Items listed in a dataset:
· · · · · · ·

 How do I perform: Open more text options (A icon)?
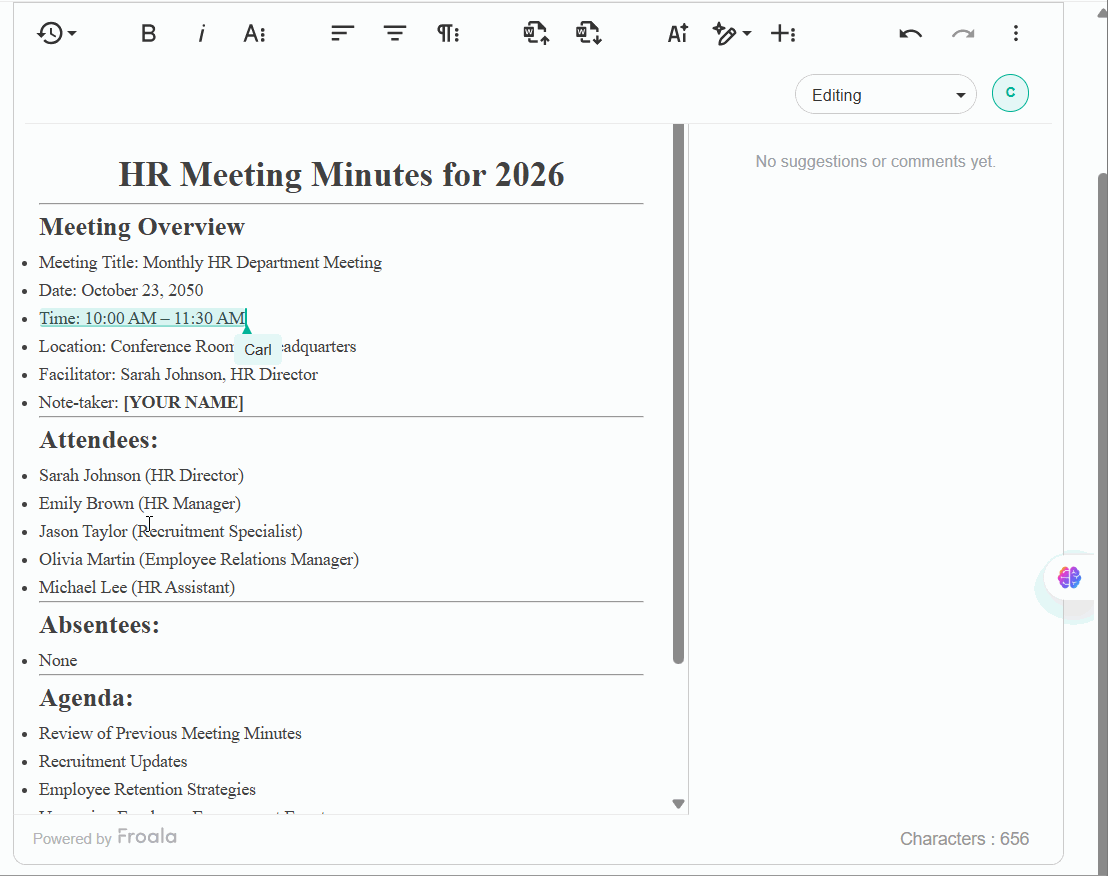point(254,33)
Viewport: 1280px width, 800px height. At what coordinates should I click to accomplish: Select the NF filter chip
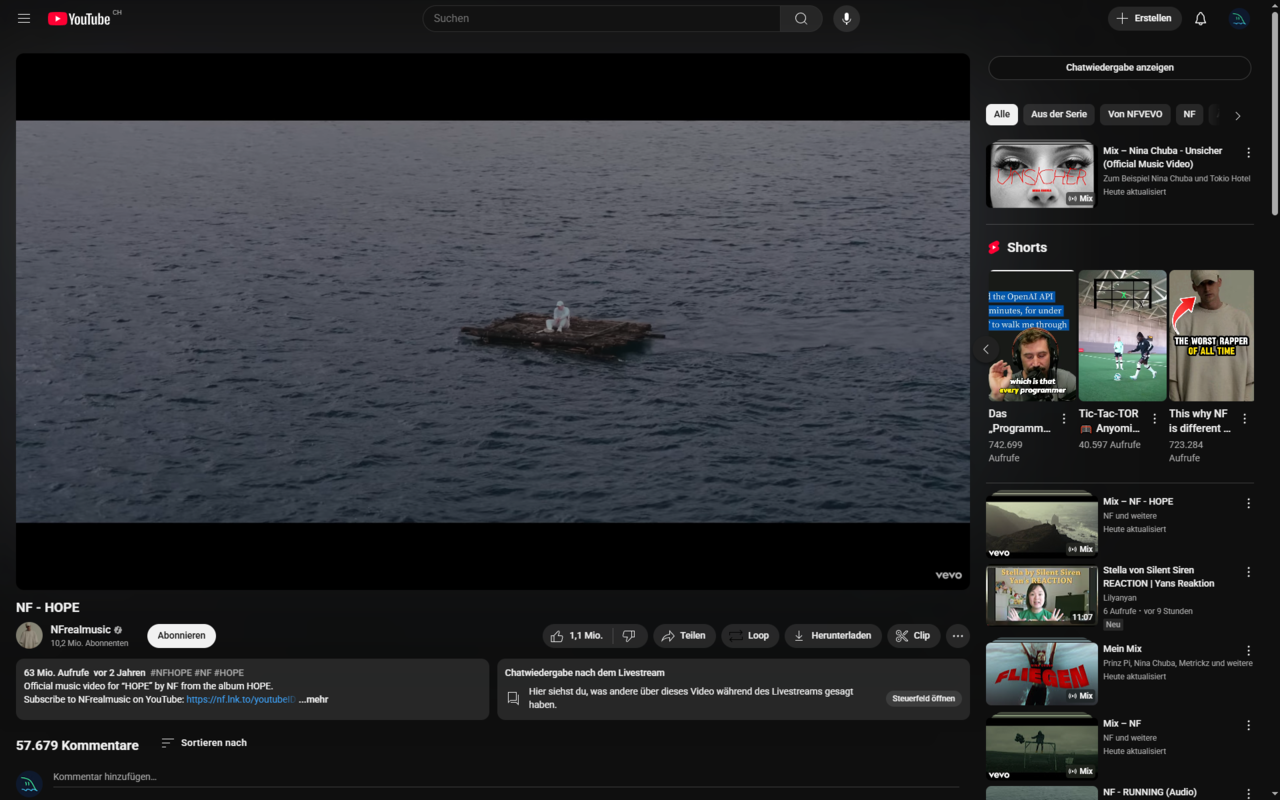point(1188,114)
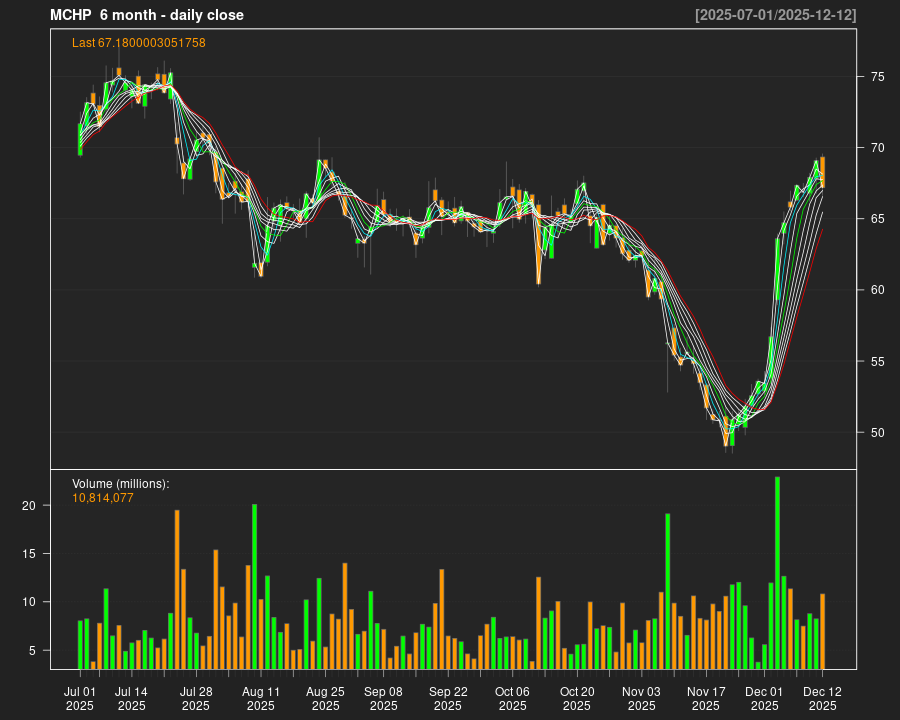Click the Jul 01 2025 x-axis date label
Image resolution: width=900 pixels, height=720 pixels.
click(80, 698)
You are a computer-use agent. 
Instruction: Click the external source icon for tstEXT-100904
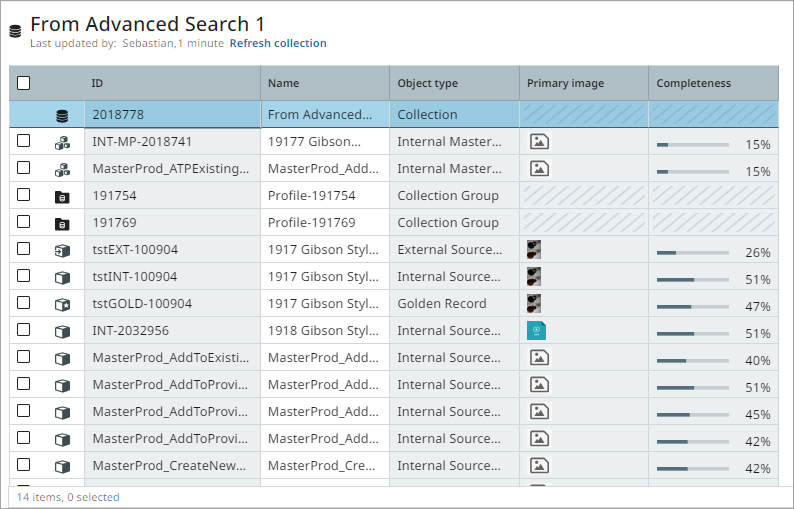click(x=62, y=250)

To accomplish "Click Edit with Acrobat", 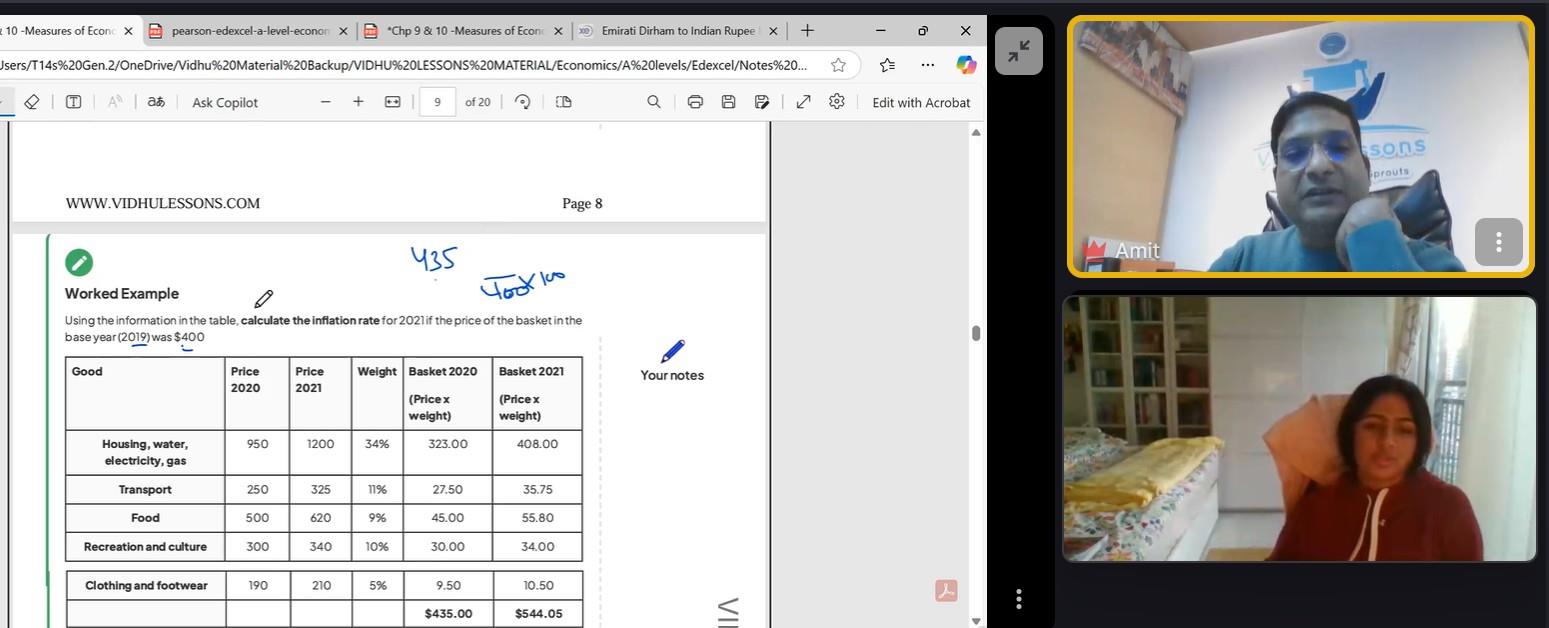I will (920, 102).
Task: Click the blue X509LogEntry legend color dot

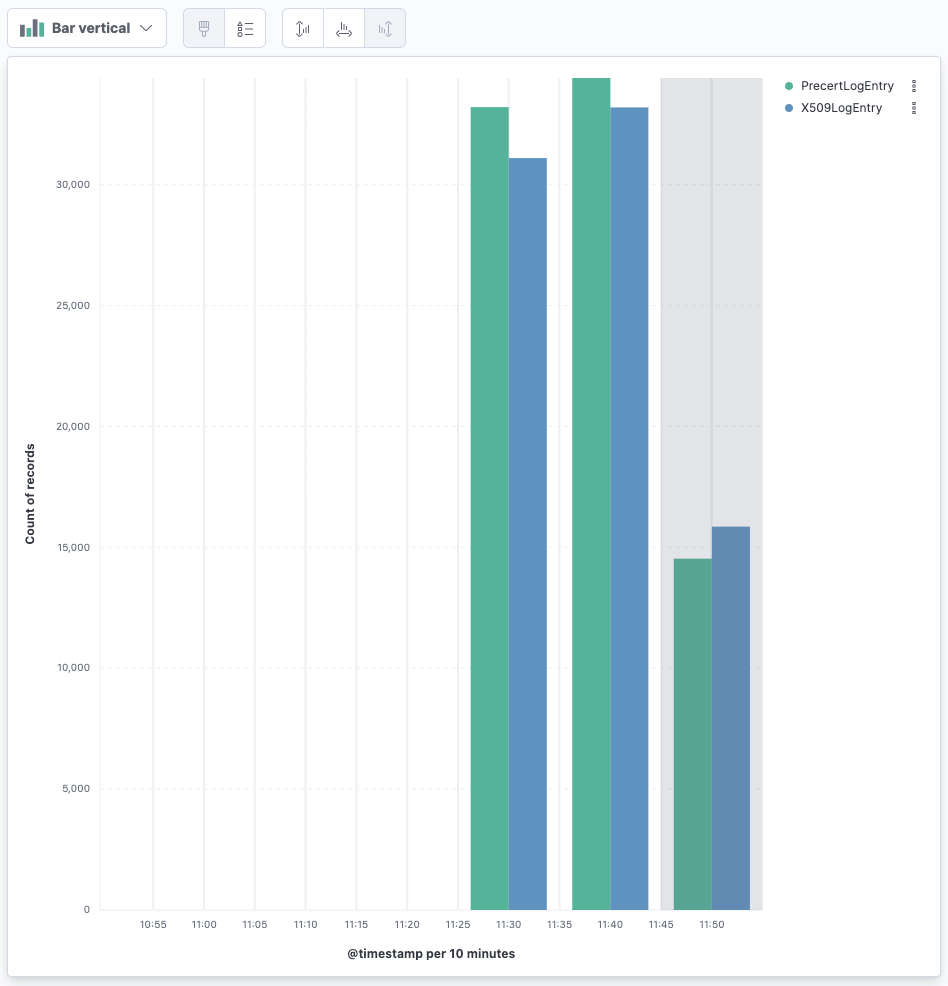Action: [790, 109]
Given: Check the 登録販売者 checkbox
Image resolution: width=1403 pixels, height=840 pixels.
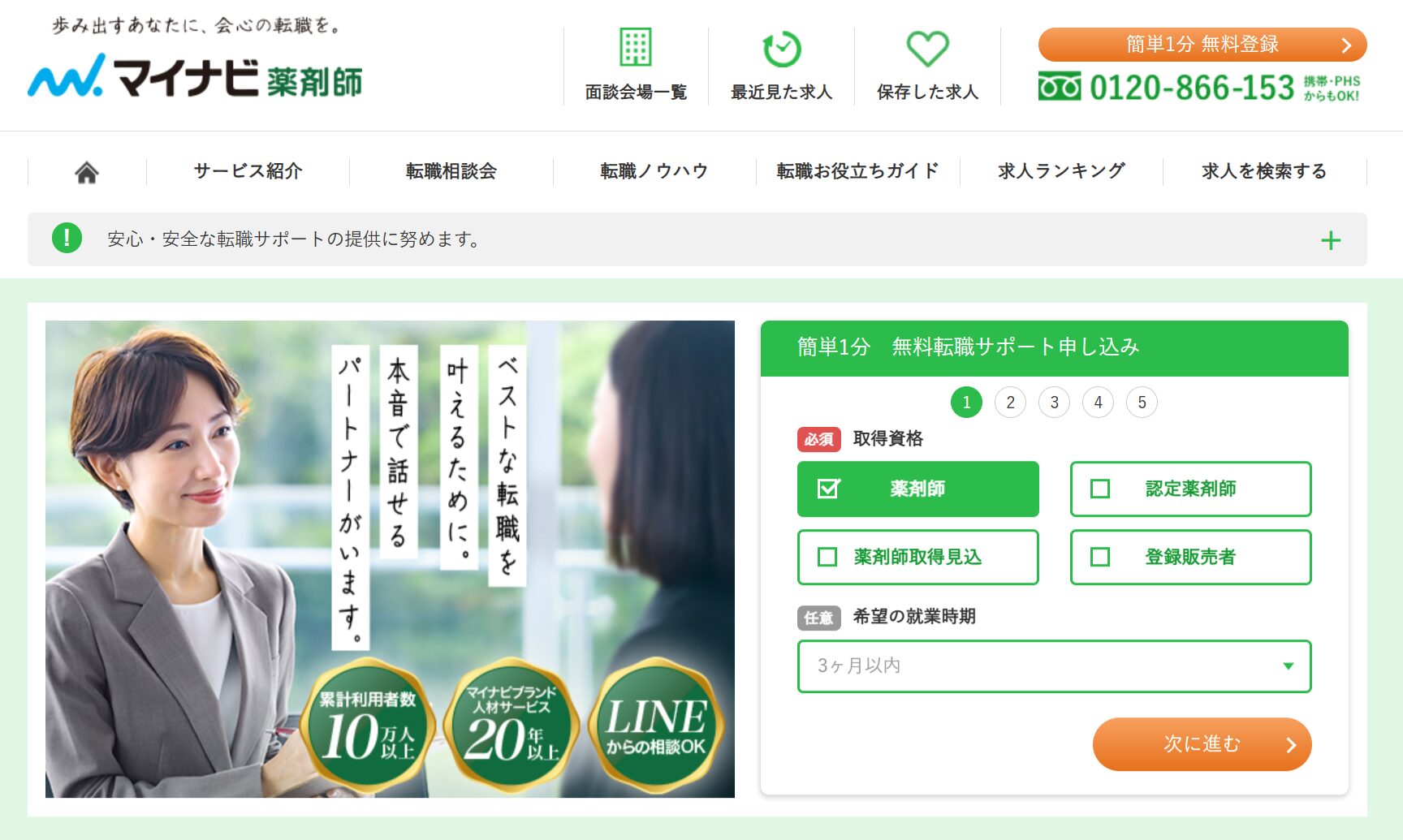Looking at the screenshot, I should click(1100, 557).
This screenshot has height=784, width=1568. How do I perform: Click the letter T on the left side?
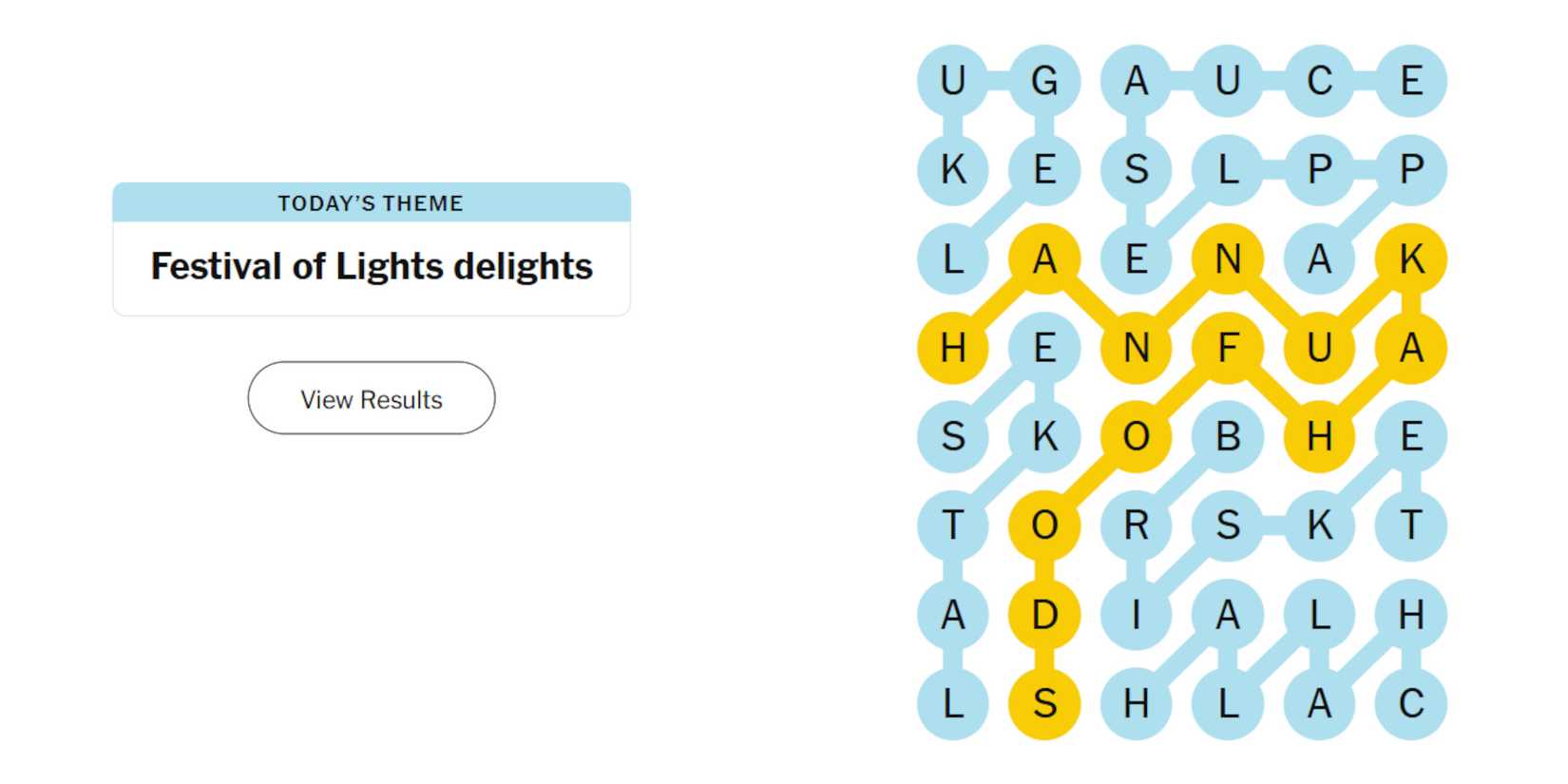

· · · · · · ·

Problem details: Your answer must be an exact copy of the lines from the line with "Given: Check the 登録販売者 checkbox" to the final line of the data, both ends included, and no pictures.

Solution to this problem:
Given: Check the 登録販売者 checkbox
Image resolution: width=1403 pixels, height=840 pixels.
Looking at the screenshot, I should click(1100, 557).
This screenshot has height=784, width=1568. How do I perform: Click the letter T on the left side?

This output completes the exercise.